Socket.io and the Business of Open Source

Gerard van Honthorst: The Matchmaker (1625)
Gerard van Honthorst: The Matchmaker (1625)

In one of my previous posts on the topic of risk, I mentioned studies that show that investor tolerance for the stock market risk is much higher when the market is rising than when it is falling like a knife. It turned out that the risk is felt as something abstract until you actually start losing real money, at which point it becomes painfully real and risk appetite-suppressing. I was reminded of this phenomenon as I was researching material for this blog post, and unintentionally encountered the risk of depending on Open Source projects.

The post was supposed to be another one in a series about our journey into full-on Node.js development. I wanted to demonstrate one of the key selling points of Node – the ability to handle a lot of I/O in a non-blocking fashion, allowing the Node server to push simultaneous messages to a large number of clients using one of the push technologies. As with everything Node, there are multiple libraries for this task but it is hard to miss that Socket.io has been immensely popular among the choices (here is a nice summary of the server push choices for Node.js).

Allright then, let’s install socket.io via NPM and start coding. Not so fast – which version? And herein starts a tale full of twists and suspense. If you go to Socket.io Web site, it is all about version 0.9. Aha, but if you google Socket.io, you will find presentations of the type “Why Socket.io 1.0”, “What is new in Socket.io 1.0”, “How Socket.io 1.0 Will Be Unbelievably Awesome”, all around mid 2012 or so. Then in 2013 – silence. Everybody assumed it was a matter of days until 1.0 appeared, yet we are still waiting.
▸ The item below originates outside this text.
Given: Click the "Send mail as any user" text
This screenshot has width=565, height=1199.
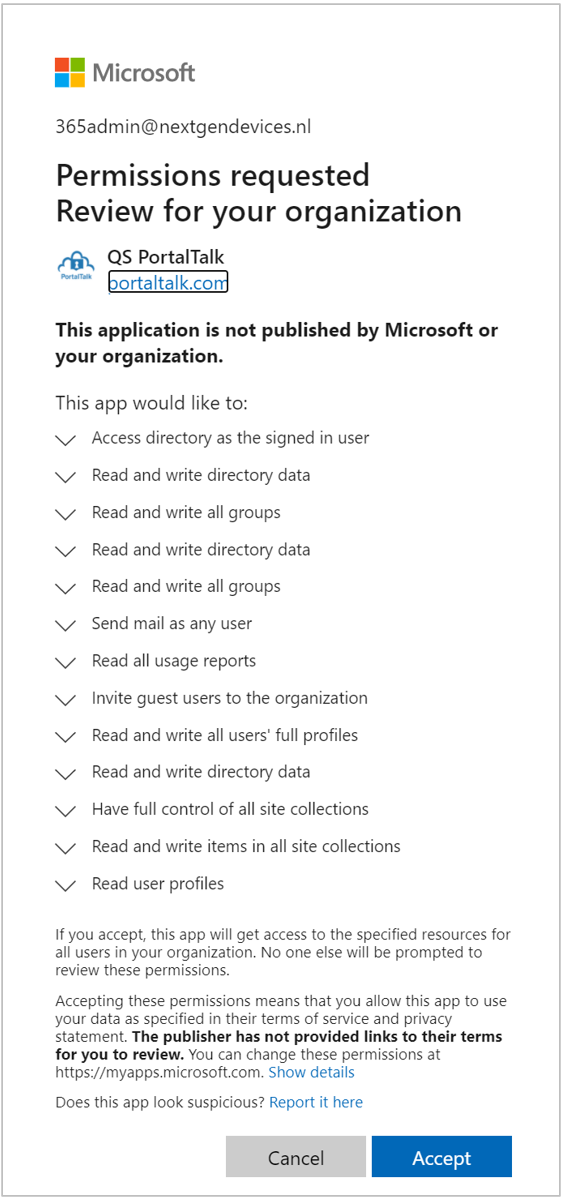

It looks like version 1.0 has been a long time coming, which is fine by itself – I have noticed that Node community favors features and quality over schedules (all these comments equally apply to Node version 0.12). However, there is precious little about the upcoming version at the project’s GitHub home page. This has caused a lot of discussion in the project itself, as well as a panicky Google Groups thread Is Socket.io Dying?

Well, it appears that rumors of Socket.io’s death have been greatly exaggerated – Mr. @rauchg himself appeared to assuage palpitating followers and assure them that all test suites for v1.0 are passing and the good news are coming very soon. This was in December 2013. We are in February 2014 and still waiting. The lower level Engine.io module is supposed to power Socket.io, and apparently that’s where most of the action is these days.

The frustrating wait for a long anticipated product is something I have experienced recently with Apple Logic Pro X. Apple’s replacement for the Logic Pro 9 was several years in coming, and the rumor mill was crazy. People were latching to every whisper on the InterWeb, every Mac Rumor they can find, publicly renounced Apple, threatened to switch to Cubase or Pro Tools. The parallels are almost uncanny: uncertainty about the next version, tight-lipped product owners leaving a lot of room for speculation, FUD, rumors of near death, reassurances by the product owners that they are ‘hard at work on a new version’.

In the end the new version did arrive, it was unbelievably awesome and everybody was too busy playing with it and loving Apple again to remember how crazy they were only a short while ago. Most likely this will be Socket.io story – @rauchg and the team will be forgiven as soon as NPM starts serving v1.0 modules.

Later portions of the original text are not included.